UNE ACCÉLÉRATION DES ÉVACUATIONS

En dépit de cette volonté, nous constatons une accélération des évacuations sans solution de relogement, jetant des centaines de personnes à la rue et les contraignant à dormir sur les trottoirs avec de très jeunes enfants. Ces personnes sont victimes comme tant d’autres d’un dispositif d’hébergement d’urgence structurellement saturé et inadapté à l’accueil familial. Rappelons que la loi consacre l’inconditionnalité et la continuité de l’hébergement pour toute personne en détresse. Doit-on se résoudre à des actions contentieuses pour les faire respecter comme le tribunal administratif de Lyon l’a fait le 4 avril en condamnant le préfet du Rhône ?

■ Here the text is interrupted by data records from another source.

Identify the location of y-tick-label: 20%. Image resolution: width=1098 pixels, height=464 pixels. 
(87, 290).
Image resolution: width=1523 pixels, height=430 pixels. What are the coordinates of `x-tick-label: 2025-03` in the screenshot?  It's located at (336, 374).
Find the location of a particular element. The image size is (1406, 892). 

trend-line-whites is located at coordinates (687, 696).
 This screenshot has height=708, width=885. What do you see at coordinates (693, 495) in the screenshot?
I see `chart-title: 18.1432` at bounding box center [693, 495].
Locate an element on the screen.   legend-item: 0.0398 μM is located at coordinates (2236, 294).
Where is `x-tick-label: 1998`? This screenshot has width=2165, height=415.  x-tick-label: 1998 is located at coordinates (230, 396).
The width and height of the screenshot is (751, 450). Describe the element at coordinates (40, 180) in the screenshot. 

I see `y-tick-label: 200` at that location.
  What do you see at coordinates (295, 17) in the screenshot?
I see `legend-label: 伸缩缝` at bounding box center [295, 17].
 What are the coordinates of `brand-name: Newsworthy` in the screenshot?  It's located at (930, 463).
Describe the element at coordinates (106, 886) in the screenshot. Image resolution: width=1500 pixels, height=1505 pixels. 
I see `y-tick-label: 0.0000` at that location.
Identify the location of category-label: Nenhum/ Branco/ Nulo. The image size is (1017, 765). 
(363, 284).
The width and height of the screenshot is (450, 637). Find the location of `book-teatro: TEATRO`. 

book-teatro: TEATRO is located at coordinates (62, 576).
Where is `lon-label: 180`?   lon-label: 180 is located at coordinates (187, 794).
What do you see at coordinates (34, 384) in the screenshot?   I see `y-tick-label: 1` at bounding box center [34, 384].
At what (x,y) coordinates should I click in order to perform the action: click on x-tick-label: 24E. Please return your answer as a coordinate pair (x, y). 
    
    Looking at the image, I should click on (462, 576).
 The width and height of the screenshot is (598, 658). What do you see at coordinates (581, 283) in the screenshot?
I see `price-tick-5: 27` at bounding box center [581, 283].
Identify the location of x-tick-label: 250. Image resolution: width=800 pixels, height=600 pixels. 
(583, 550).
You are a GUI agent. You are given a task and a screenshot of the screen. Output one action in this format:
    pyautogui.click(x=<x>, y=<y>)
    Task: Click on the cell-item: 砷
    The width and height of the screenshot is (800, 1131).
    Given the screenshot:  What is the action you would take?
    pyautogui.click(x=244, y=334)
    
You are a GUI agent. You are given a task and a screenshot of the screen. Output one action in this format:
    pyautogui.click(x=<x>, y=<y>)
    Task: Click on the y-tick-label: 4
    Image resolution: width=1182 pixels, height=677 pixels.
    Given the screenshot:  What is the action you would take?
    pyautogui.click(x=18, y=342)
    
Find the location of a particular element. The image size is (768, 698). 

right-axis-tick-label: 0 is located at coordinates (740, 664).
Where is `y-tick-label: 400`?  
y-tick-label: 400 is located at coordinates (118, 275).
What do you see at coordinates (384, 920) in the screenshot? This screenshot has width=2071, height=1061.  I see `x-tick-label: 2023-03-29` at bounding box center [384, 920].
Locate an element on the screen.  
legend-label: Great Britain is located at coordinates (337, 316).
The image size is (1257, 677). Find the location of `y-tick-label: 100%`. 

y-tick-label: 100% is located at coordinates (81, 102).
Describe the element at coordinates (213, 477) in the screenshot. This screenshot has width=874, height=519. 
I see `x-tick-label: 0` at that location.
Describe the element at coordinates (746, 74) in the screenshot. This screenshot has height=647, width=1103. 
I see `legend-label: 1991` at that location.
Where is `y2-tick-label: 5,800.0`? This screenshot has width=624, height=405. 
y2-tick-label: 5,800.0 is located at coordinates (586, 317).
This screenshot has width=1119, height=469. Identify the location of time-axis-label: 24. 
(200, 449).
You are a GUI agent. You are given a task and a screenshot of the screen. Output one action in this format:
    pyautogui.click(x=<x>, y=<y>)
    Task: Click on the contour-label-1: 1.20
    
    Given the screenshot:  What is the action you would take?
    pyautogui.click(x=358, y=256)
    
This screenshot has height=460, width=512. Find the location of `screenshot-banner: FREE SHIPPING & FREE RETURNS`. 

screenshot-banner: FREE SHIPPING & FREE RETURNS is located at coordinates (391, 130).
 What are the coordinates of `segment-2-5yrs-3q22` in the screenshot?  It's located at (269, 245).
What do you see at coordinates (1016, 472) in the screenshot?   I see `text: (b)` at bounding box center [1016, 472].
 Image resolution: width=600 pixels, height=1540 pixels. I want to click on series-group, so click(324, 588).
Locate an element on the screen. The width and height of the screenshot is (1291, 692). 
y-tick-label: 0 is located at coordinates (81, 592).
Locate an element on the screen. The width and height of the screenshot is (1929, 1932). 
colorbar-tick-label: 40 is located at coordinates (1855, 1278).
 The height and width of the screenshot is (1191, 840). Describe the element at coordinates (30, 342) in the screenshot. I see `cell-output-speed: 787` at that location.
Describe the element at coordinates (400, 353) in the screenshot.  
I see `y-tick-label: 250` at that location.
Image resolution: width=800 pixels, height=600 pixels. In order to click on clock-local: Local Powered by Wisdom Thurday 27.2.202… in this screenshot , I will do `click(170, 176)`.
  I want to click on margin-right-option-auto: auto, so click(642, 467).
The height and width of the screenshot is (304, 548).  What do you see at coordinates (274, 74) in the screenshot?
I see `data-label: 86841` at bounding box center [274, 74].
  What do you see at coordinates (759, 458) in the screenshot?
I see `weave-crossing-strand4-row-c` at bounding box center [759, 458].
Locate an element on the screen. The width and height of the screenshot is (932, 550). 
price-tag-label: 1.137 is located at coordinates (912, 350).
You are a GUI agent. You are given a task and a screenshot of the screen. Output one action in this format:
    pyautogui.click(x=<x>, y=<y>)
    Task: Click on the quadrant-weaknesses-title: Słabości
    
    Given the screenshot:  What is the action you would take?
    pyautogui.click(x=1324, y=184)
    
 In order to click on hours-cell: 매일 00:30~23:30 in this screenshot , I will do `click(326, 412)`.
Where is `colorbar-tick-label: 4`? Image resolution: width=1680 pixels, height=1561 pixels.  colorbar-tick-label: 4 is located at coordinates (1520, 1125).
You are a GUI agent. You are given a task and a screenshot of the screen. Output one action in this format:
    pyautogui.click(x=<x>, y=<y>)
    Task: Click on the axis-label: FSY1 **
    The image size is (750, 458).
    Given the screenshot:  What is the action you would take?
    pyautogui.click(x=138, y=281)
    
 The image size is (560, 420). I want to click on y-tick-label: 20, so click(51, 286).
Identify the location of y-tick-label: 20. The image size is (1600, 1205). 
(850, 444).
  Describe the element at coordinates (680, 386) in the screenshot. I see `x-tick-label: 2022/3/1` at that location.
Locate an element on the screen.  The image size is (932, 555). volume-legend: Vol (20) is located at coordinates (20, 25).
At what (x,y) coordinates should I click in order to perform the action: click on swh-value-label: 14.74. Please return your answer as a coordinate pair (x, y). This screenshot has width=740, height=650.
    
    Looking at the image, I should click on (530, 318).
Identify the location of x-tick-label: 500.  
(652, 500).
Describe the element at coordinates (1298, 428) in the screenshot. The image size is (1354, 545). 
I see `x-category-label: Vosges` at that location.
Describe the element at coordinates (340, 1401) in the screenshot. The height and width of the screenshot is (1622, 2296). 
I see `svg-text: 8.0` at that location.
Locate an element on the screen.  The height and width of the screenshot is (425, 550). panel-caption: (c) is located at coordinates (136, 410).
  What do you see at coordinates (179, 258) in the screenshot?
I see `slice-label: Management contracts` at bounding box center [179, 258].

Le 14 mai, suite à notre demande, nos associations ont été reçues par le premier ministre afin d’exprimer nos vives inquiétudes face à la reprise d’évacuations des squats et bidonvilles. A cette occasion, nous avons rappelé que nous ne pouvions tolérer que des membres du gouvernement, des représentants de l’Etat ou élus locaux se livrent à des discours stigmatisants qui ne font qu’exacerber les tensions locales et le rejet de ces familles en souffrance dont la plupart souhaite s’installer durablement en France. Le premier ministre s’est engagé à veiller à une application homogène de la circulaire du 26 août 2012.

Nous attendons maintenant une parole forte du premier ministre et un engagement de l’ensemble du gouvernement pour porter un changement de regard, de discours et de pratiques vis-à-vis des personnes les plus fragiles, et pour mettre en place une politique en accord avec les valeurs de notre République à travers l’application du droit commun. Nous réaffirmons que toute solution passe d’abord par le respect des droits fondamentaux des personnes : l’accès au travail, aux soins, à un hébergement, le respect de la scolarisation des enfants.